La capacité en places assises est ainsi pratiquement doublée.
Les portes et plates-formes sont spacieuses afin de faciliter l’embarquement et le débarquement des voyageurs.
Cette solution a entièrement satisfait la SNCF ; c’est pourquoi la SNCB a adopté cette idée, moyennant quelques aménagements.
La rame à deux niveaux de la SNCB
La rame à deux niveaux belge est réversible ; elle est munie à une extrémité d’une locomotive et à l’autre d’une voiture pilote. La présence d’un étage suppose l’abaissement du « rez-de-chaussée » jusqu’à la limite du gabarit : aucun appareillage ne saurait donc être installé en dessous de la caisse. Et puisque l’espace est consacré exclusivement aux voyageurs, la rame est alimentée en énergie provenant de la voiture pilote (BDX) qui comprend le convertisseur d’énergie et la batterie d’accumulateurs basse tension. La composition maximale n’est que de 10 voitures, BDX comprise : sinon la puissance produite par le convertisseur d’énergie serait insuffisante et la tension trop basse pour la dernière voiture, du fait des chutes de tension le long des conduites électriques.
Les voitures
Les voitures doivent répondre à plusieurs critères :
- Convenir au trafic des navetteurs ;
- Garantir un confort optimal ;
- Avoir un prix de revient raisonnable ;
- Être livrée dans les meilleurs délais.
L’offre de confort
L’offre de confort est moindre que dans les voitures conventionnelles : les plates-formes sont plus spacieuses, la hauteur disponible est réduite et les porte-bagages sont impossibles à installer, surtout au premier étage.
Le plancher de l’étage inférieur est surbaissé (on y accède par un petit escalier) et se situe entre les longerons de la caisse qui constituent de ce fait une sorte de tunnel empiétant sur l’espace réservé aux pieds des voyageurs.
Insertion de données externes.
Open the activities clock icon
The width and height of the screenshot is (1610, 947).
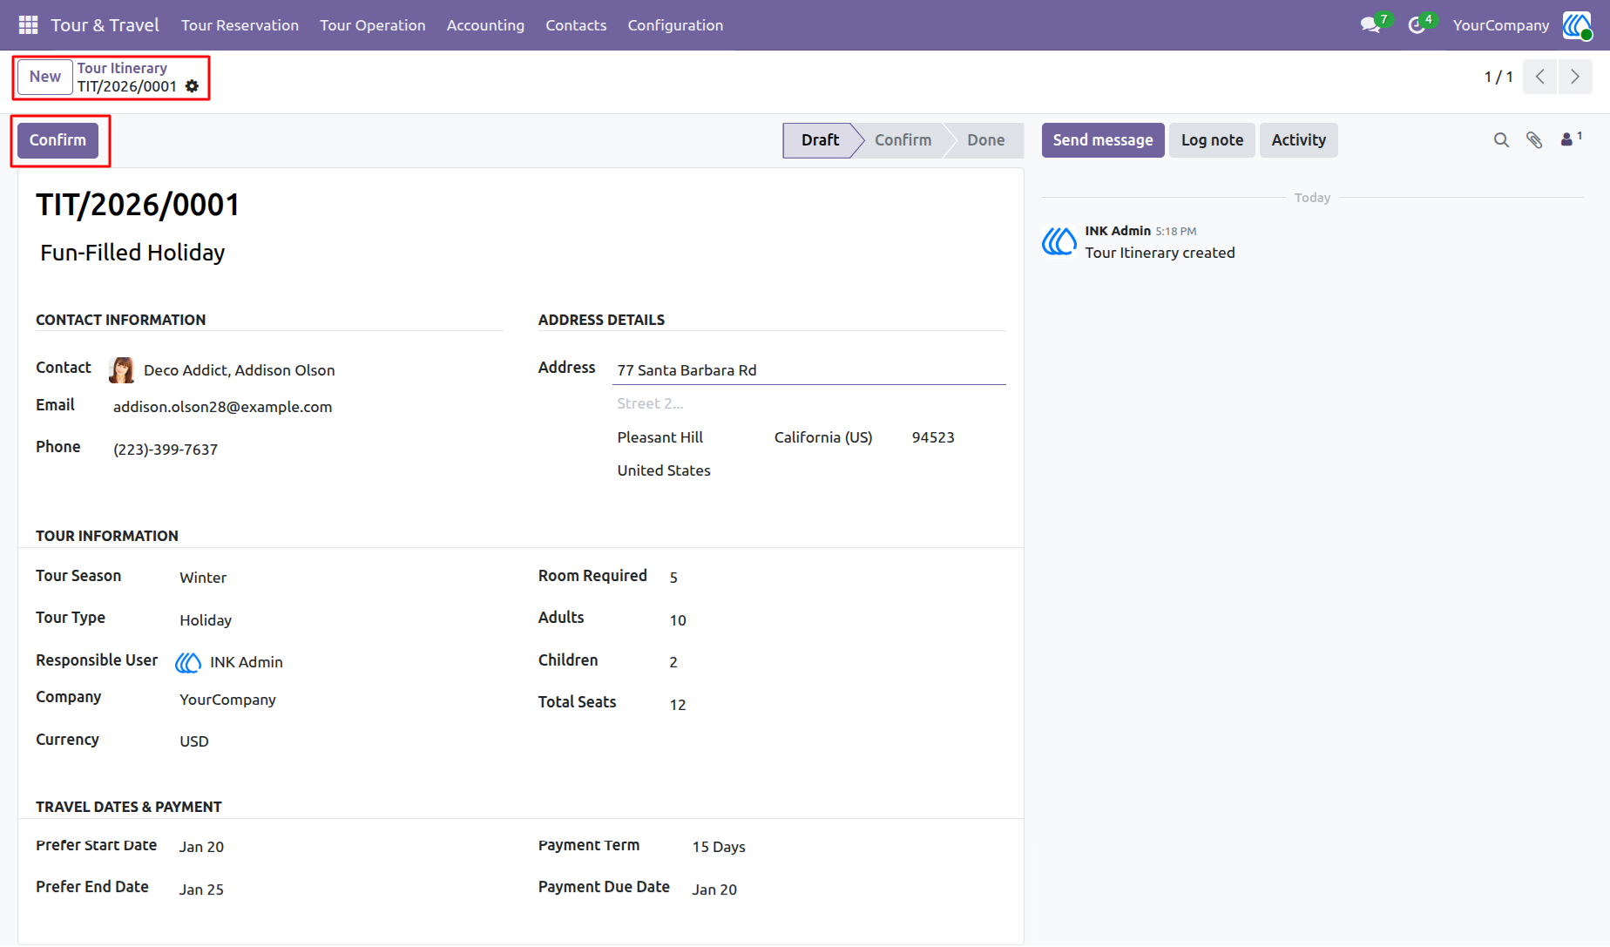coord(1417,25)
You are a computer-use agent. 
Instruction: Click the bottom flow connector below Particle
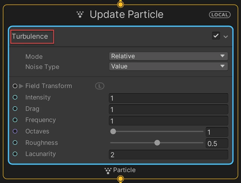click(x=120, y=179)
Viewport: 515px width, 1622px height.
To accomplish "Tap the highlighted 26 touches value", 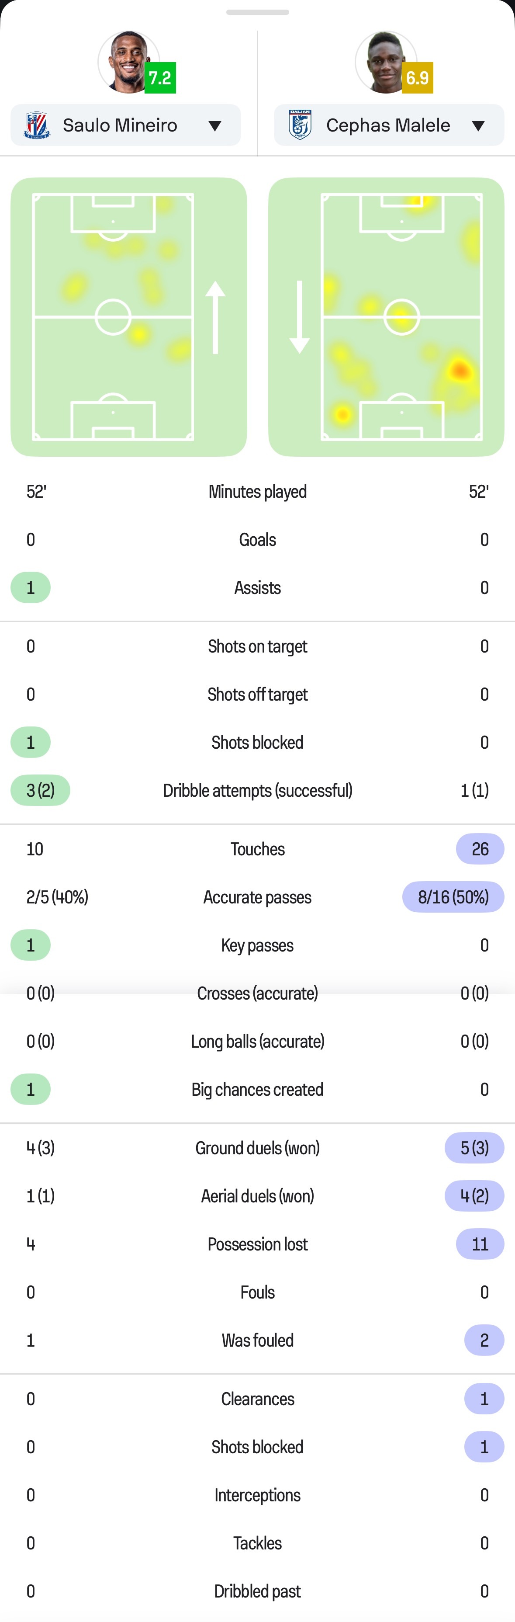I will [x=480, y=849].
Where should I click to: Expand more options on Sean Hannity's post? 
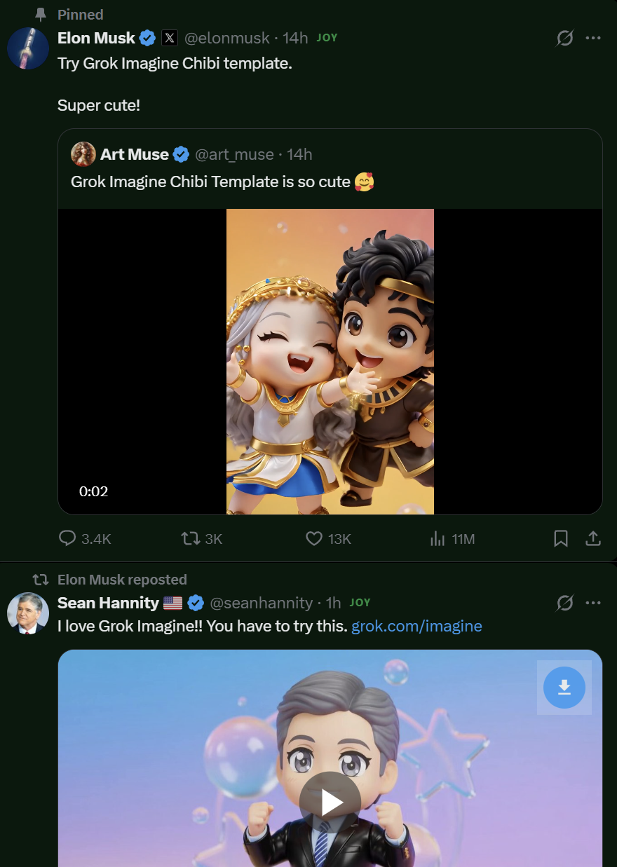click(593, 603)
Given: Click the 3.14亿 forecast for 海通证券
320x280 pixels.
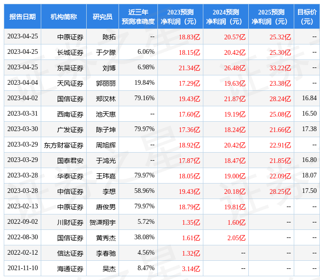Looking at the screenshot, I should coord(191,269).
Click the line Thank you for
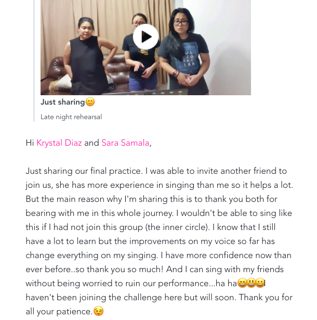This screenshot has height=320, width=317. 266,297
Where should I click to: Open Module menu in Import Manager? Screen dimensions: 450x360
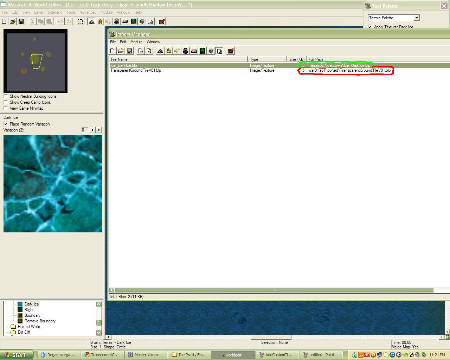[136, 42]
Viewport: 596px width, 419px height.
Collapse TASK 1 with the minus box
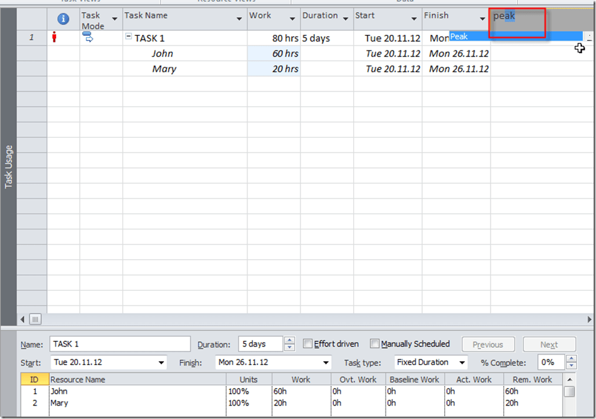[x=129, y=38]
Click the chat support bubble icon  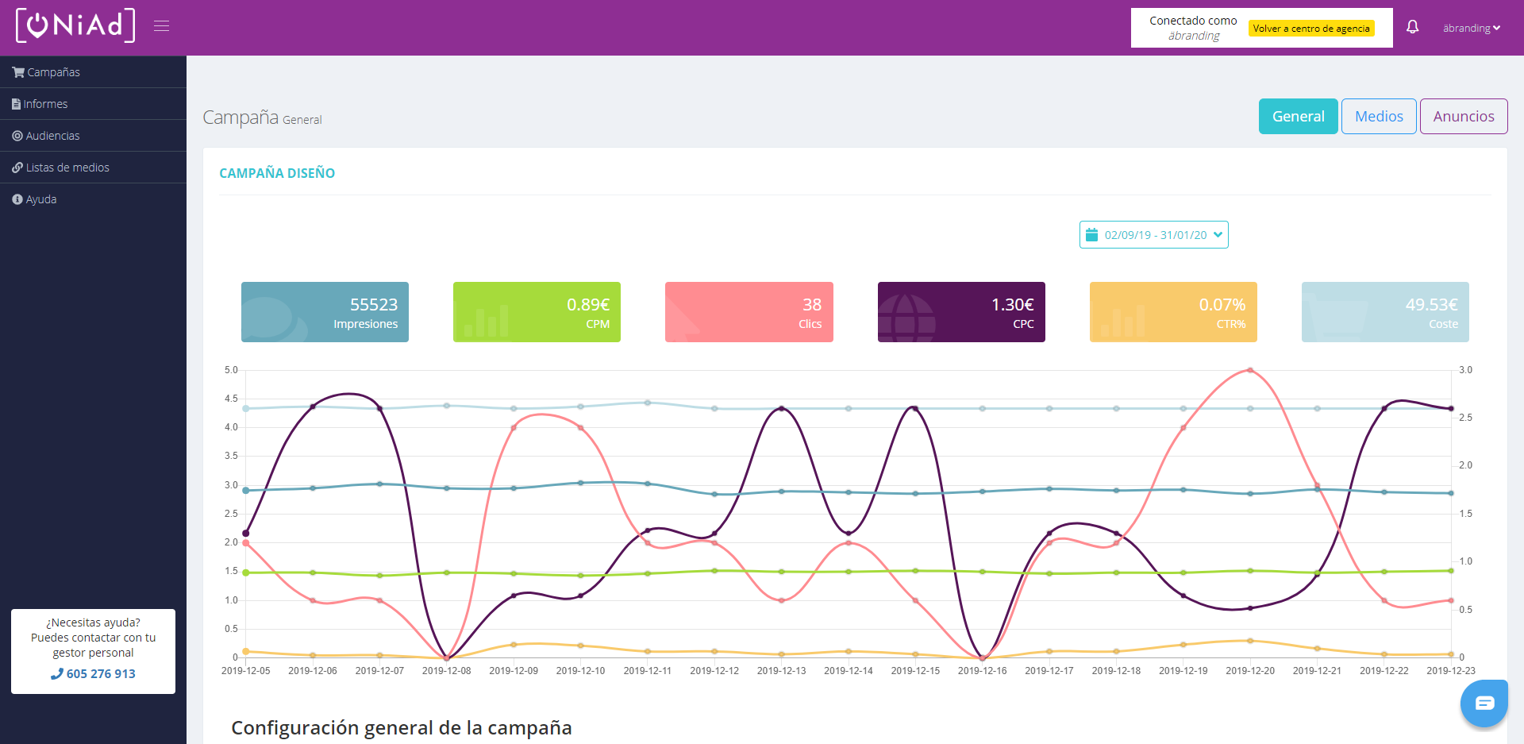click(1484, 703)
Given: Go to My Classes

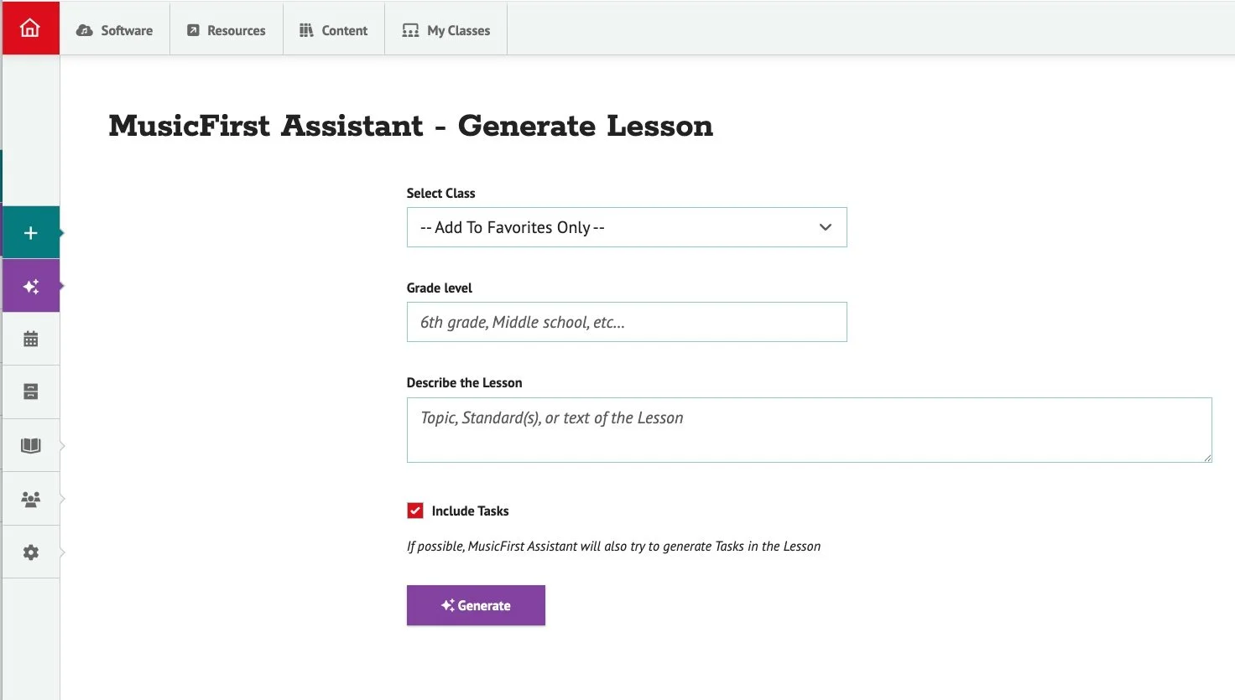Looking at the screenshot, I should click(x=446, y=30).
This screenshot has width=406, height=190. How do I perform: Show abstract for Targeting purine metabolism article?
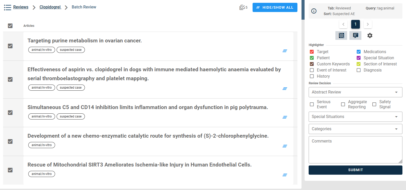tap(285, 51)
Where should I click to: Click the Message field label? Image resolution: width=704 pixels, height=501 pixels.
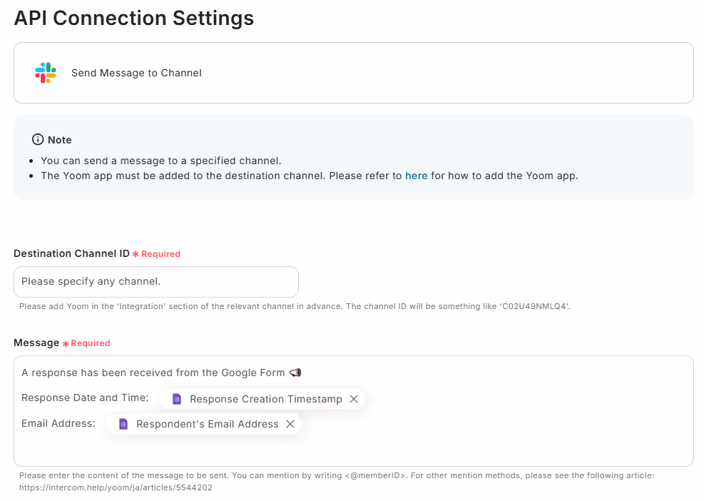tap(36, 343)
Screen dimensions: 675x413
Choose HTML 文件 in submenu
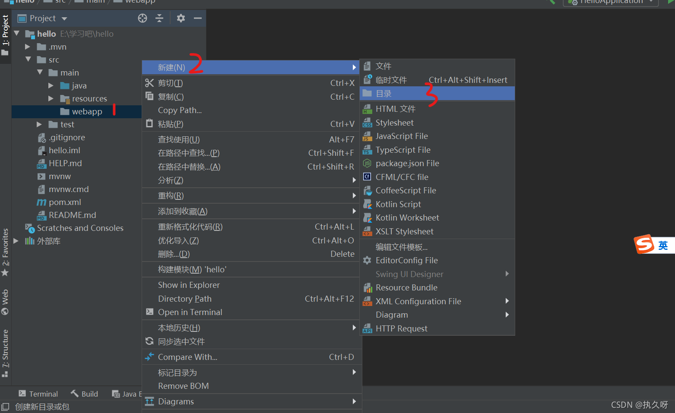395,109
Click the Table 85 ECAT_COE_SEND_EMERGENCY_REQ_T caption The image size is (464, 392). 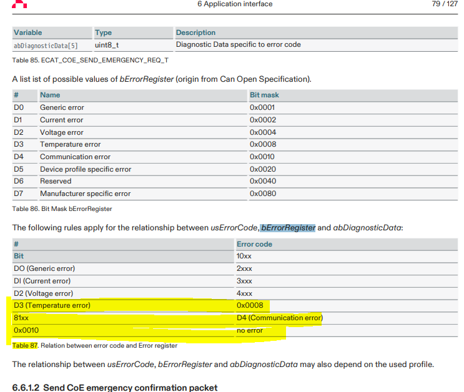point(90,61)
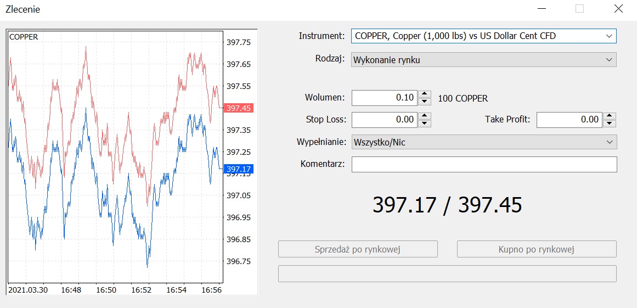Decrease Take Profit with the down arrow

click(x=609, y=123)
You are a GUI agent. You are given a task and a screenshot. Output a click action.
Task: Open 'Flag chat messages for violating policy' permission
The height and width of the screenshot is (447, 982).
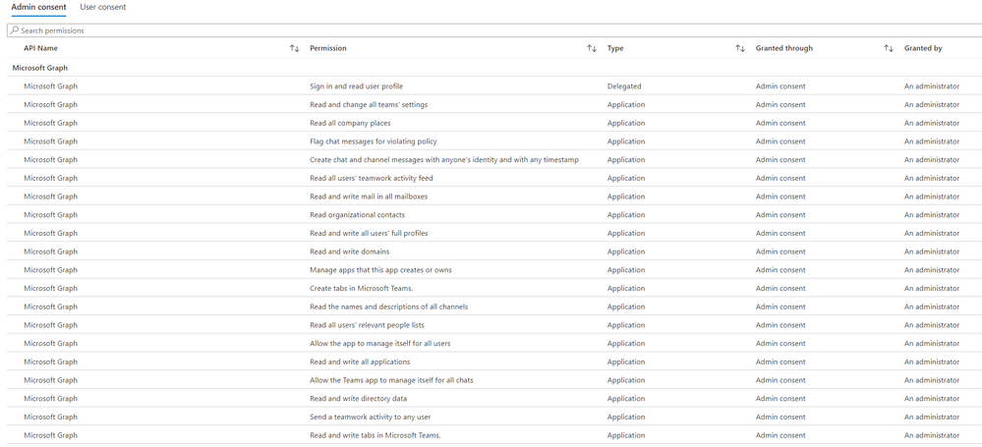pyautogui.click(x=373, y=141)
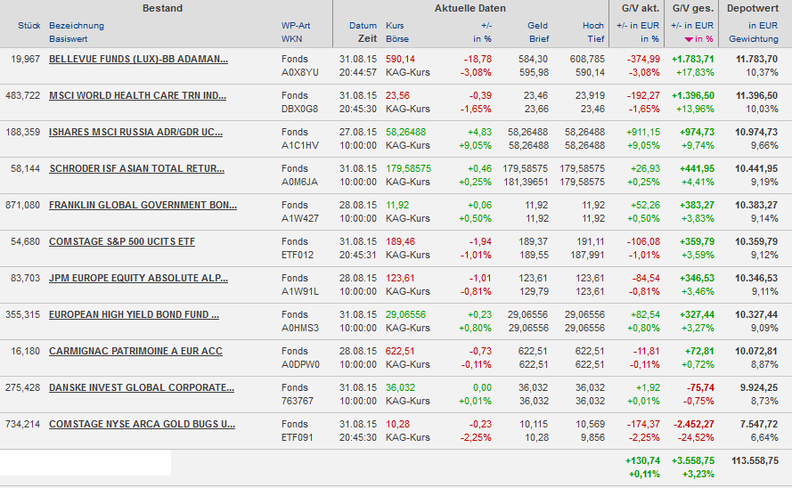Click the Basiswert header label
The height and width of the screenshot is (488, 792).
pyautogui.click(x=69, y=39)
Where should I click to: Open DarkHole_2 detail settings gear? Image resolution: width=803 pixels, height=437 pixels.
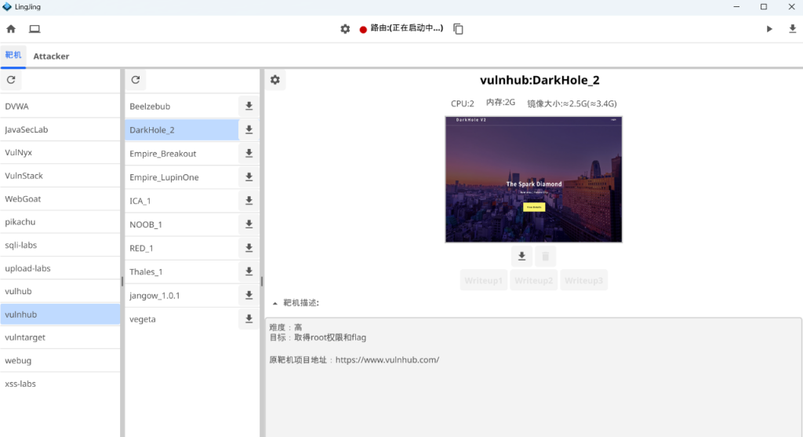click(275, 80)
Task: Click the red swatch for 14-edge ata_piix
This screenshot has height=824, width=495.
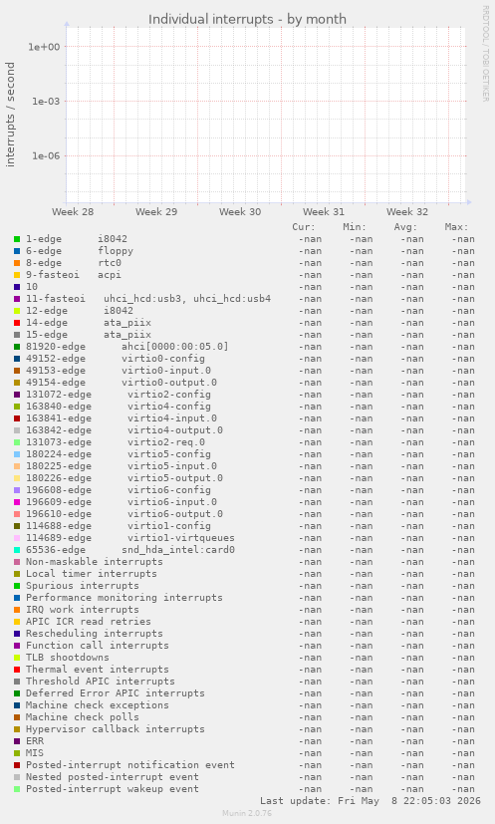Action: pos(17,323)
Afin de pallier cet inconvénient on les a aménagés en repose-pieds. Les voitures de première et deuxième classe sont identiques ; la conception des compartiments est la même : son étude est ainsi simplifiée et les frais moins élevés ! Pour compenser le moindre confort, les voitures de seconde classe comptent 4 places de front, au lieu de cinq actuellement. En outre, le pas des compartiments (distance entre dossiers) a été augmenté par rapport à celui de la SNCF (bien qu’encore inférieur à celui du matériel SNCB conventionnel). La perte de place qui en résulte est compensée par une caisse plus longue. D’autre part, les rames doivent pouvoir circuler sur n’importe quelle ligne du réseau (et non pas sur quelques axes bien définis comme en France) ; la caisse répond donc au gabarit universel SNCB et c’est pourquoi la partie supérieure des longs pans (la paroi latérale de la caisse) est tellement inclinée. Il s’agit donc d’un projet qui diffère sensiblement du modèle français dont il reprend seulement les idées de base.
Cette étude a été réalisée par le constructeur dans un délai record, ce qui mérite d’être épingle.
Les bogies Y 36 P
Construits selon les plans de la SNCF, ils comprennent évidemment le frein et sont munis de roues d’un diamètre plus petit que normalement puisqu’ils sont installés sous un plancher plus bas. La capacité des voitures étant plus importante, seule une suspension à air comprimé est à même de supporter une telle charge, quand les voitures sont complètement occupées.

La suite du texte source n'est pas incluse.